» **Input data**

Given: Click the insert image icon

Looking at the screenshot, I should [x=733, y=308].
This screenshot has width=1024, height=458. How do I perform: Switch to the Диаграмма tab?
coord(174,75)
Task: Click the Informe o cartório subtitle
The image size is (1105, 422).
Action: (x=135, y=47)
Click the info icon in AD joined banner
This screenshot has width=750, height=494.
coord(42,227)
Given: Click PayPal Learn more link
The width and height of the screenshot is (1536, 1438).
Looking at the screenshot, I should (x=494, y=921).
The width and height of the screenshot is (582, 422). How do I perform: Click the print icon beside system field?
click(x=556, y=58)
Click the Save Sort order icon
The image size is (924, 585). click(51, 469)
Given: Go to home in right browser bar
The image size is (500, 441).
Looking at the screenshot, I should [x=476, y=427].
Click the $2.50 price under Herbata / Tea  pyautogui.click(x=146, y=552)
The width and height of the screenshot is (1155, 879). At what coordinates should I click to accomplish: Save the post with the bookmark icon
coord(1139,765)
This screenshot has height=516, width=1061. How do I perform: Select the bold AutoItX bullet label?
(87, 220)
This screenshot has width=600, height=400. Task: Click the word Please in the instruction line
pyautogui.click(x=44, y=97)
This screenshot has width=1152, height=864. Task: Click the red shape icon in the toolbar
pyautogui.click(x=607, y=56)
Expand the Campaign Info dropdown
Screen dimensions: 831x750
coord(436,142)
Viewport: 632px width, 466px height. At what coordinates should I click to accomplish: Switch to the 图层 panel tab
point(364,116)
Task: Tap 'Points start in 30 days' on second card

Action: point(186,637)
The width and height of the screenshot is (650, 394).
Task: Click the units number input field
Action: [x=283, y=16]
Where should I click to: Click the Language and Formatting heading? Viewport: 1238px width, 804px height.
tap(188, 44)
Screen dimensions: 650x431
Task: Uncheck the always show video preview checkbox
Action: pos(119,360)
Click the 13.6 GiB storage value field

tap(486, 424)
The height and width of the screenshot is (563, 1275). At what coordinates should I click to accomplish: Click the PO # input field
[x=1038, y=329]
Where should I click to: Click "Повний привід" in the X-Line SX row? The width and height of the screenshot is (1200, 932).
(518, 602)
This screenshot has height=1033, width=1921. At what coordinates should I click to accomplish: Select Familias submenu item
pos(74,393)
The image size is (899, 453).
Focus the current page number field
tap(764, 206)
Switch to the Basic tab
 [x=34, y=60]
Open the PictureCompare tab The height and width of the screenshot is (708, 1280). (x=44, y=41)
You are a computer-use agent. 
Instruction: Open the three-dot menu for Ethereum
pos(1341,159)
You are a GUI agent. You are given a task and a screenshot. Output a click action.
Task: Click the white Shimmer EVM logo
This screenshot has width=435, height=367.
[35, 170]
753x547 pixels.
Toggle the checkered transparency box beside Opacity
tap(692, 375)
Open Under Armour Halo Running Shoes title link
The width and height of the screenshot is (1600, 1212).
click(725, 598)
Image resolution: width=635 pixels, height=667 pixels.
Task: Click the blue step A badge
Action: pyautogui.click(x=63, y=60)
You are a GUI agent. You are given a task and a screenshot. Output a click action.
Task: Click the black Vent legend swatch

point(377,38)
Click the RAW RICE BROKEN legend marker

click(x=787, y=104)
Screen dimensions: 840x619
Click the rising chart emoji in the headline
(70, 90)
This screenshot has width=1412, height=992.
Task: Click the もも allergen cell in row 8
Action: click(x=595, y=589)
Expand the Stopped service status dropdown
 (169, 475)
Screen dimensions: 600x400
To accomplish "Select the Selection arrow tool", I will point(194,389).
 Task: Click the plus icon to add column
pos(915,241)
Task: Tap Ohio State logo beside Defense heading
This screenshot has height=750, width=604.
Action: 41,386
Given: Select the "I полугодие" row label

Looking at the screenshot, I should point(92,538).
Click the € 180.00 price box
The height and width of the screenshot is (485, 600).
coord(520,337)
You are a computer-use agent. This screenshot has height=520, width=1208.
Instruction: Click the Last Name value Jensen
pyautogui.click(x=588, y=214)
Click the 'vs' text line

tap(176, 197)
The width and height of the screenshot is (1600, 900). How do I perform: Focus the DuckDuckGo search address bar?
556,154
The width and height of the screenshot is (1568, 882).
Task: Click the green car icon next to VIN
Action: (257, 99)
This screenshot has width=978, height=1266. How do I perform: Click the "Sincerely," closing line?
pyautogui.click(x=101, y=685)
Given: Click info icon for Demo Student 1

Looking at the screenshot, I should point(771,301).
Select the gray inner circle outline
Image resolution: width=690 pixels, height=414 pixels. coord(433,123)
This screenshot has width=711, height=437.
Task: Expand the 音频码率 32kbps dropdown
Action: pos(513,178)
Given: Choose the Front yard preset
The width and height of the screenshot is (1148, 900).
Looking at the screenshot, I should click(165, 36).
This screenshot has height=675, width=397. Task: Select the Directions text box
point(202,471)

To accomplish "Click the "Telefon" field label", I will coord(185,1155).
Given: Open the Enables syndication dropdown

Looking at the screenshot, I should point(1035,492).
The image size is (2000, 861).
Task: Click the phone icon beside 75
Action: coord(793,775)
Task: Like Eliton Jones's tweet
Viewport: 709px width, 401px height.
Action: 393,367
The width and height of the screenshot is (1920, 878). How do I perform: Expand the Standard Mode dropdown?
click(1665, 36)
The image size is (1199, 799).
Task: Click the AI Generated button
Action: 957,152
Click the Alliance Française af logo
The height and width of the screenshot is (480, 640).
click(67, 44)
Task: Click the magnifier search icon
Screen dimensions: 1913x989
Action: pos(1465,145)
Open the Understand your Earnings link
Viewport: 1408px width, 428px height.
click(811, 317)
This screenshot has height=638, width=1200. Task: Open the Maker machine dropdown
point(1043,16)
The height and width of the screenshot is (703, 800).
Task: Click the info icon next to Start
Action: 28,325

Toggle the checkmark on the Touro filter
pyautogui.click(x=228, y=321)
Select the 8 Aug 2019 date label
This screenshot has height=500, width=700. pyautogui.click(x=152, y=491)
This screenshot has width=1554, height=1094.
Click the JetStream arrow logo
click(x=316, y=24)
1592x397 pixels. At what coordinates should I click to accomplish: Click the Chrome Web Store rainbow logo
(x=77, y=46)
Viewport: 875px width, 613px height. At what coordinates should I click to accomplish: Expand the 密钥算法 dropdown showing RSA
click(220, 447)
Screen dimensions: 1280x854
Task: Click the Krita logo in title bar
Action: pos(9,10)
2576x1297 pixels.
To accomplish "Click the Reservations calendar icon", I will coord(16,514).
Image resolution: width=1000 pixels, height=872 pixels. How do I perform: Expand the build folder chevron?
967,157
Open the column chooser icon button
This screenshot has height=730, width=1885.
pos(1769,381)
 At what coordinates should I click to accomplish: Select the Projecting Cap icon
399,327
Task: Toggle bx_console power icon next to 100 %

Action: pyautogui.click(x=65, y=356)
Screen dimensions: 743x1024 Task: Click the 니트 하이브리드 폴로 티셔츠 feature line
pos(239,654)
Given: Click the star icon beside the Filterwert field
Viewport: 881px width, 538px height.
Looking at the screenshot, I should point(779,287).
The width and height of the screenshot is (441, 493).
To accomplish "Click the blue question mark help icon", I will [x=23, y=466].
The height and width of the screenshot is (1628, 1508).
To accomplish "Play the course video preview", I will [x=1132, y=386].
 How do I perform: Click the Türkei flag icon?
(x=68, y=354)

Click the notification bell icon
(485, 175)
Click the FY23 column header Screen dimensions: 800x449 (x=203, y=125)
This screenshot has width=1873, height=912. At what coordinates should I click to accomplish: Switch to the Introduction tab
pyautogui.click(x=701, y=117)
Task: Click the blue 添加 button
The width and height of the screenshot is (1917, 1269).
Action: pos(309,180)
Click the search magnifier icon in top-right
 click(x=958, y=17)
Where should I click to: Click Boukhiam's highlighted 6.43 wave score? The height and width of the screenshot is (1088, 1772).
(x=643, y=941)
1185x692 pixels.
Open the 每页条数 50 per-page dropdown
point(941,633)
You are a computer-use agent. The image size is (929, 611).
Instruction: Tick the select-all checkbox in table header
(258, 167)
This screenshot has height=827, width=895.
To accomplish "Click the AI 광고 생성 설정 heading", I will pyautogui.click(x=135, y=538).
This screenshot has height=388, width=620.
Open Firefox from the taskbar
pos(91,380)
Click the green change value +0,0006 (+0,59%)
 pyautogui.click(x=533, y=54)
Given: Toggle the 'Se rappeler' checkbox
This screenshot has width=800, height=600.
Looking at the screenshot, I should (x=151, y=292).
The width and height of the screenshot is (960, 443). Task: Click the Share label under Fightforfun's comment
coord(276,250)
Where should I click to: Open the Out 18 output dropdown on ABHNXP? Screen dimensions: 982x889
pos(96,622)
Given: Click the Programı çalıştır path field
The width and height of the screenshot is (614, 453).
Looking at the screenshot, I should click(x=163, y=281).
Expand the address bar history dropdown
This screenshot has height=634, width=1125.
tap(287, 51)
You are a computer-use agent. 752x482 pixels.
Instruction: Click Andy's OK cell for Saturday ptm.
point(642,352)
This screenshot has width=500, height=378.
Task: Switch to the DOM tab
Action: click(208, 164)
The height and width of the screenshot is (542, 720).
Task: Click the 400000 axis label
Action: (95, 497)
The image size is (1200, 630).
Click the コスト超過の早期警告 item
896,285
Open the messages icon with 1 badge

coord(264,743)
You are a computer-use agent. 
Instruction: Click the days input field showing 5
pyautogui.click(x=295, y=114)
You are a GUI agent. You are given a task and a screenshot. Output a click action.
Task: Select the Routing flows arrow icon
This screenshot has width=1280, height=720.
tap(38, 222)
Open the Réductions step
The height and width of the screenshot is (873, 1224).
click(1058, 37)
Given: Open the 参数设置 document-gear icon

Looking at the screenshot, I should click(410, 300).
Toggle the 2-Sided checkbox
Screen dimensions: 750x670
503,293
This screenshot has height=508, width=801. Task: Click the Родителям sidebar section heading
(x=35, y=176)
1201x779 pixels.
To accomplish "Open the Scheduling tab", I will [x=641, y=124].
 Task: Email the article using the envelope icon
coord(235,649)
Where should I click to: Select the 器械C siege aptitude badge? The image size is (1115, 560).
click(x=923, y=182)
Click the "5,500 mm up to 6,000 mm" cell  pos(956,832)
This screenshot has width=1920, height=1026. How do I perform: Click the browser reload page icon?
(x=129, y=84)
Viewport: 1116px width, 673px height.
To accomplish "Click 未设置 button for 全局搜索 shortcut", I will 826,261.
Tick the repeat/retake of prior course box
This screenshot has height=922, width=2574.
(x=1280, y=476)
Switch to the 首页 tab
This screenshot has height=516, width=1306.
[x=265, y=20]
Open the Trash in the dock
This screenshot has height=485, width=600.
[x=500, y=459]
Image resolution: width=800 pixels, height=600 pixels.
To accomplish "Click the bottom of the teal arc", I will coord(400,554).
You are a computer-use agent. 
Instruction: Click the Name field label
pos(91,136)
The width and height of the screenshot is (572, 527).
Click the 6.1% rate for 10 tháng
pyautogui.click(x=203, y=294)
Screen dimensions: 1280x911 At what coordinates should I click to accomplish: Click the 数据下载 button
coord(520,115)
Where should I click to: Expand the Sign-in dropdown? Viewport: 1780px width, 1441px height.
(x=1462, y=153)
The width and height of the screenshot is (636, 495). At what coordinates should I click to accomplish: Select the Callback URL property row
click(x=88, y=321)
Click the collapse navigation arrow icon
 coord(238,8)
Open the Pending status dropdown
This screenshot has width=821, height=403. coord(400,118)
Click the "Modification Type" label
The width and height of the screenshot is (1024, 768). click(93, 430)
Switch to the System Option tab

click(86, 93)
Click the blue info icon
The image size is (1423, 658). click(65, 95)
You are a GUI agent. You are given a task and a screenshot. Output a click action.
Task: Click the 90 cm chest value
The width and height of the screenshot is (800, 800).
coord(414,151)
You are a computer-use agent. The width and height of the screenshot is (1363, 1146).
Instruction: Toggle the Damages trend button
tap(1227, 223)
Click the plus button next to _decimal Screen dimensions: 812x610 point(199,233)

» **What to produce**
Repeat only what runs from the line holding "The width and height of the screenshot is (572, 527)." to the end of the data, keeping every line exactly as written, first and last included.

» **Answer to the exercise**
The width and height of the screenshot is (572, 527).
Click the 6.1% rate for 10 tháng
pyautogui.click(x=203, y=294)
Screen dimensions: 1280x911 At what coordinates should I click to accomplish: Click the 数据下载 button
coord(520,115)
Where should I click to: Expand the Sign-in dropdown? Viewport: 1780px width, 1441px height.
(x=1462, y=153)
The width and height of the screenshot is (636, 495). At what coordinates should I click to accomplish: Select the Callback URL property row
click(x=88, y=321)
Click the collapse navigation arrow icon
 coord(238,8)
Open the Pending status dropdown
This screenshot has width=821, height=403. coord(400,118)
Click the "Modification Type" label
The width and height of the screenshot is (1024, 768). click(93, 430)
Switch to the System Option tab

click(86, 93)
Click the blue info icon
The image size is (1423, 658). click(65, 95)
You are a GUI agent. You are given a task and a screenshot. Output a click action.
Task: Click the 90 cm chest value
The width and height of the screenshot is (800, 800).
coord(414,151)
You are a computer-use agent. The width and height of the screenshot is (1363, 1146).
Instruction: Toggle the Damages trend button
tap(1227, 223)
Click the plus button next to _decimal Screen dimensions: 812x610 point(199,233)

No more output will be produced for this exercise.